-- GIVEN EXERCISE --
Reproduce the stretch of the kernel fusion passage from "Why fusion works" through "the end-to-end gain.", keeping every word and mark unchanged.
* START DOCUMENT EXTRACT *
Why fusion works here

The core move is collapsing chains of memory-bound operations into one kernel that keeps intermediates in fast on-chip SRAM instead of bouncing them to DRAM. The vector-to-symmetric-tensor operation drops from 5 kernel launches to 1 (80% fewer), tensor decomposition from 6 to 1 (83%), message passing from 4 to 1 (75%), and the cutoff fused with message passing from 8 to 1 (88%). Since MD evaluates these same operations billions of times, removing the per-launch CPU–GPU synchronization compounds into the end-to-end gain.

Runs on both vendors

The same Triton source compiles and runs on AMD as well as NVIDIA: 2.82× on an A100 and 2.55× on an MI300X with no code changes, so the acceleration is portable across both ecosystems rather than locked to one vendor's toolchain.
* END DOCUMENT EXTRACT *
* START RECORDED DATA *
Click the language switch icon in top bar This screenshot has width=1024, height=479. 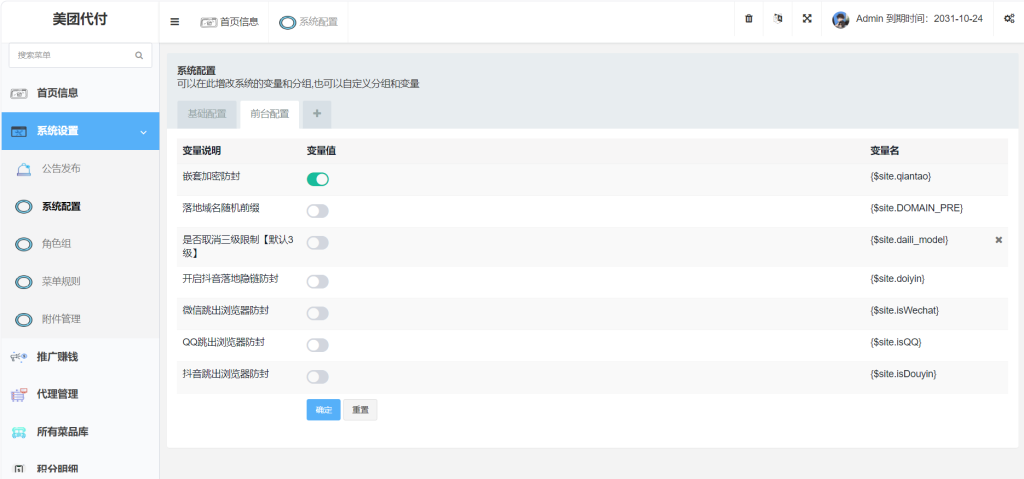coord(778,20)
* END RECORDED DATA *
* START RECORDED DATA *
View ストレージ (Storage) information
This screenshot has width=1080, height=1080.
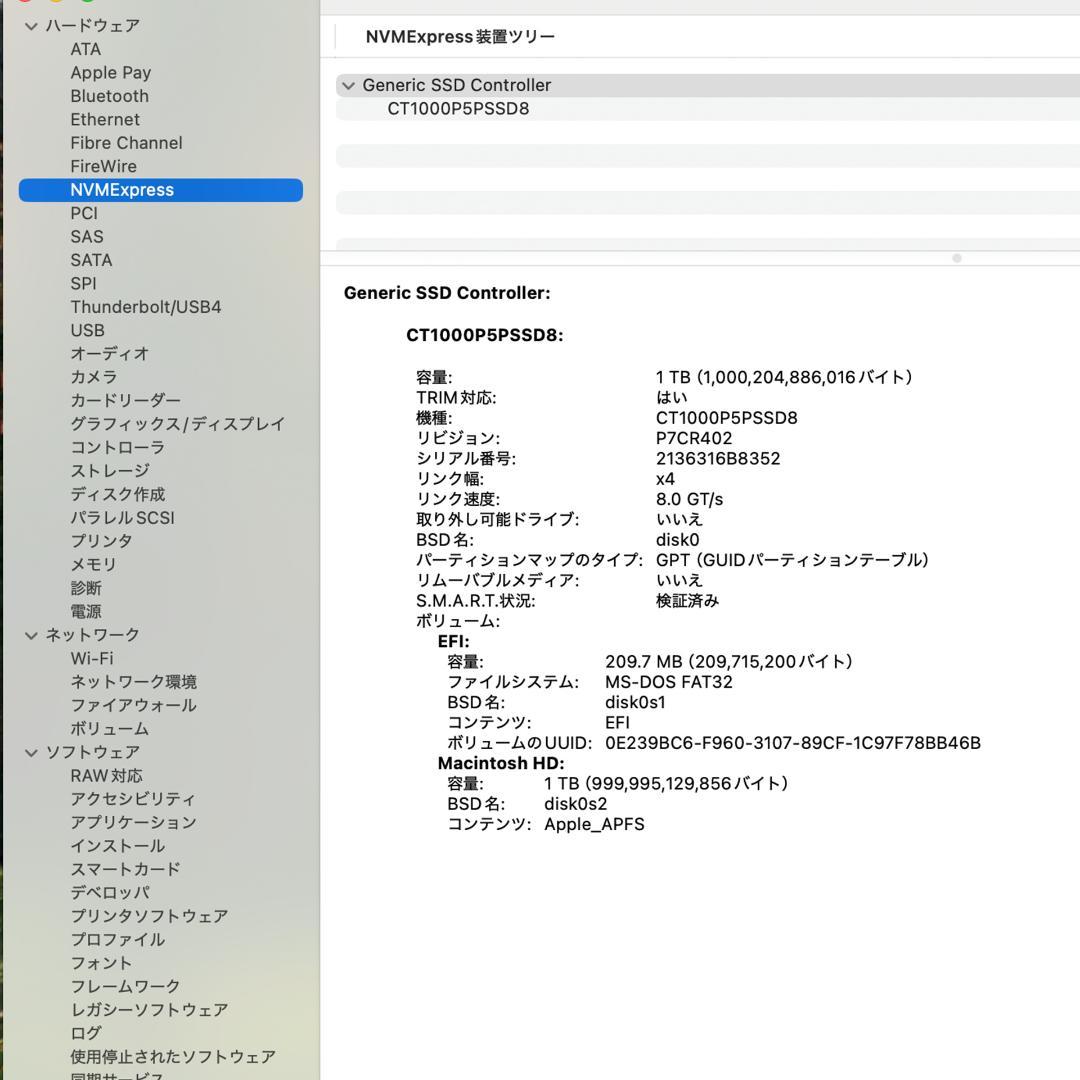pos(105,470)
* END RECORDED DATA *
-- RESULT OF THE EXERCISE --
Why fusion works here

The core move is collapsing chains of memory-bound operations into one kernel that keeps intermediates in fast on-chip SRAM instead of bouncing them to DRAM. The vector-to-symmetric-tensor operation drops from 5 kernel launches to 1 (80% fewer), tensor decomposition from 6 to 1 (83%), message passing from 4 to 1 (75%), and the cutoff fused with message passing from 8 to 1 (88%). Since MD evaluates these same operations billions of times, removing the per-launch CPU–GPU synchronization compounds into the end-to-end gain.